== RECORDS SUPPLIED ==

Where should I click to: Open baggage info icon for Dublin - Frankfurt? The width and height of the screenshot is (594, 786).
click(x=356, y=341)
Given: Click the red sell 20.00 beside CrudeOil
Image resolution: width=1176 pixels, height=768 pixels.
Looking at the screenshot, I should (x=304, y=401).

===
== RECORDS SUPPLIED ==

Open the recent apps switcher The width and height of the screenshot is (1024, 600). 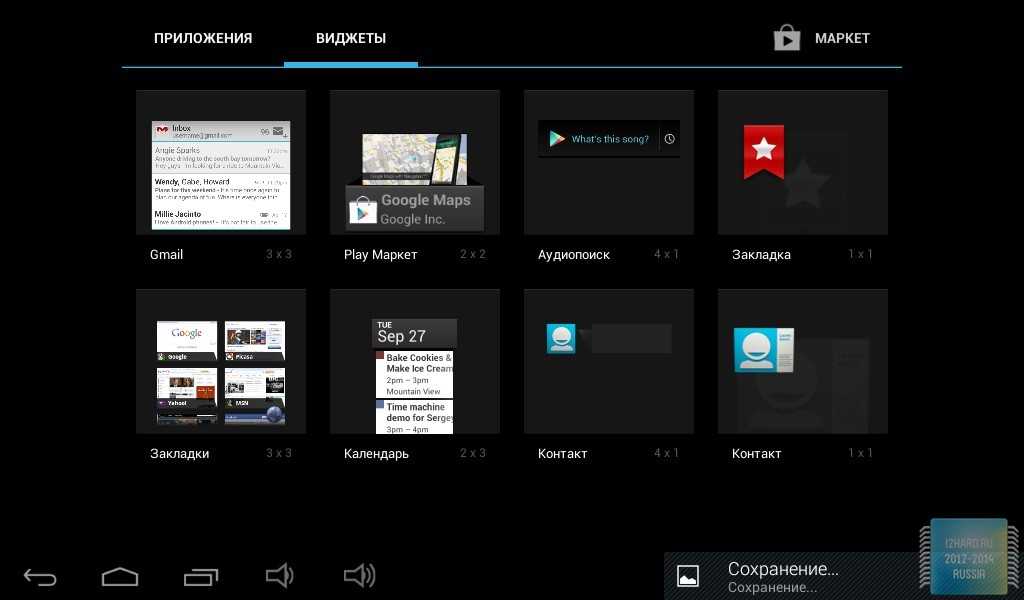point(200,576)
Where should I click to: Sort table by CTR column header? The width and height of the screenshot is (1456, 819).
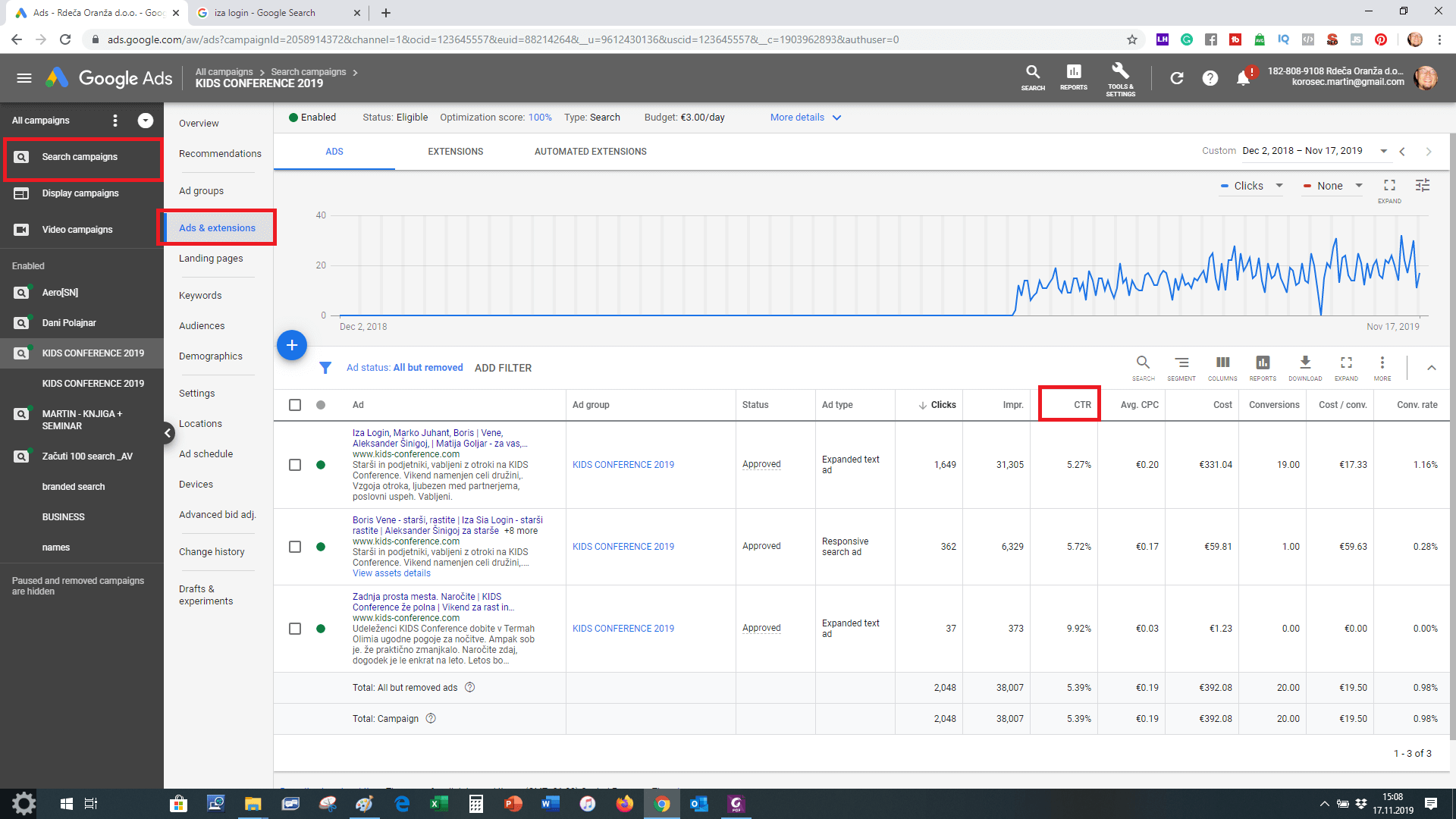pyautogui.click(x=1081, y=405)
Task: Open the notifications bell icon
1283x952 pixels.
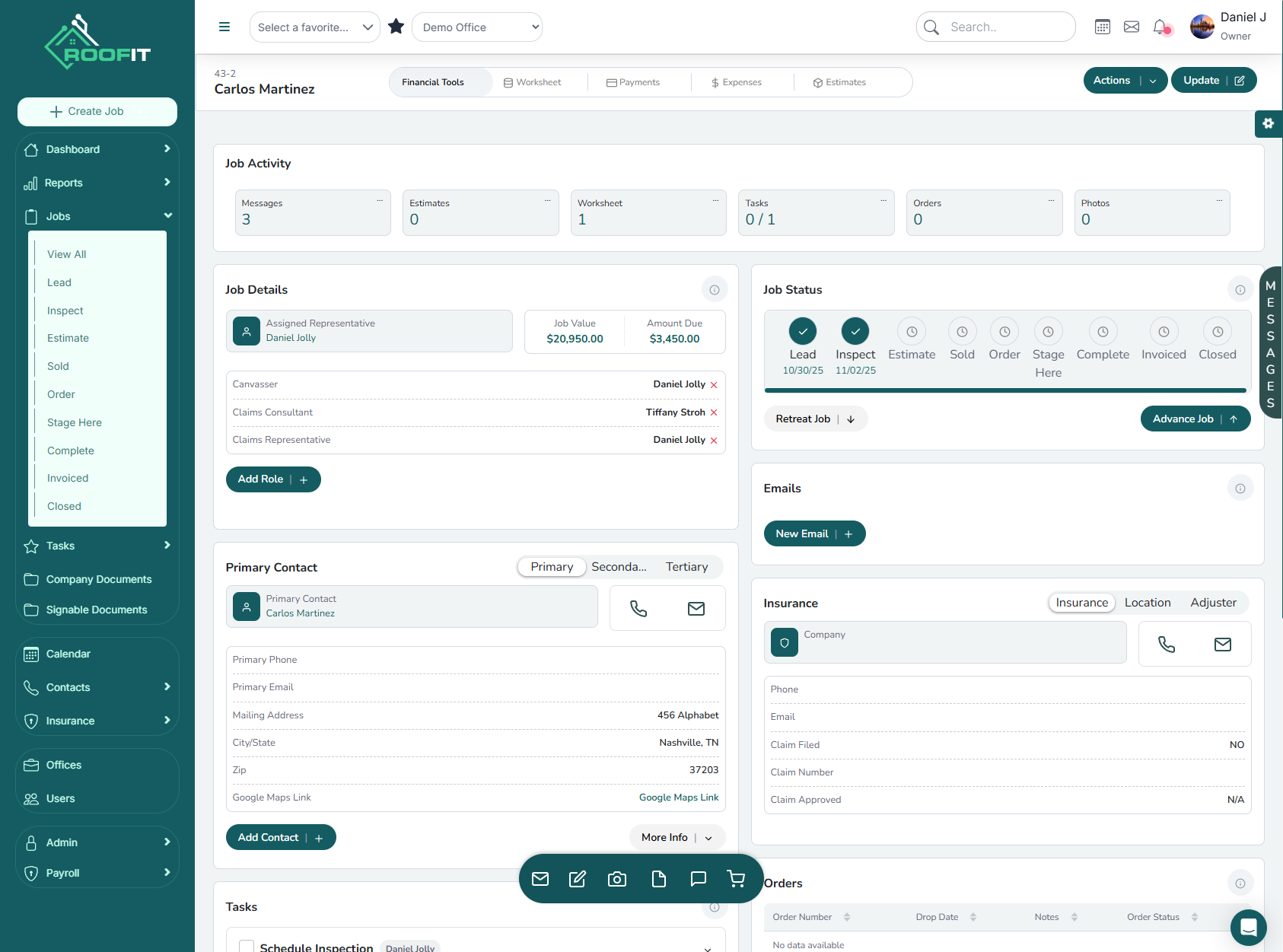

===
== RECORDS SUPPLIED ==

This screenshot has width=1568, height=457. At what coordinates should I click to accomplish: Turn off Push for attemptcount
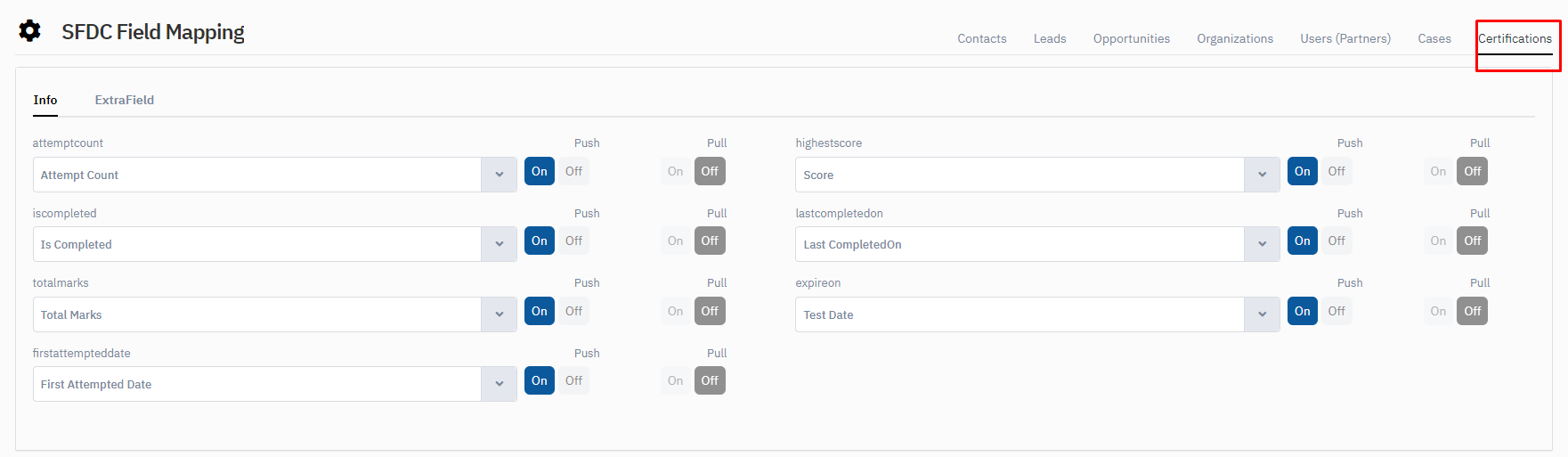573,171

===

* _EXERCISE_
Rewrite the items beginning at the line that has "Where should I click to: Open" and ending after the line that has "Looking at the", replacing "sell 20.00" with "buy 20.00" and leaving everything else unchanged.

* _ANSWER FOR THE TASK_
Where should I click to: Open baggage info icon for Dublin - Frankfurt? The width and height of the screenshot is (594, 786).
click(x=356, y=341)
Given: Click the red buy 20.00 beside CrudeOil
Image resolution: width=1176 pixels, height=768 pixels.
Looking at the screenshot, I should (x=304, y=401).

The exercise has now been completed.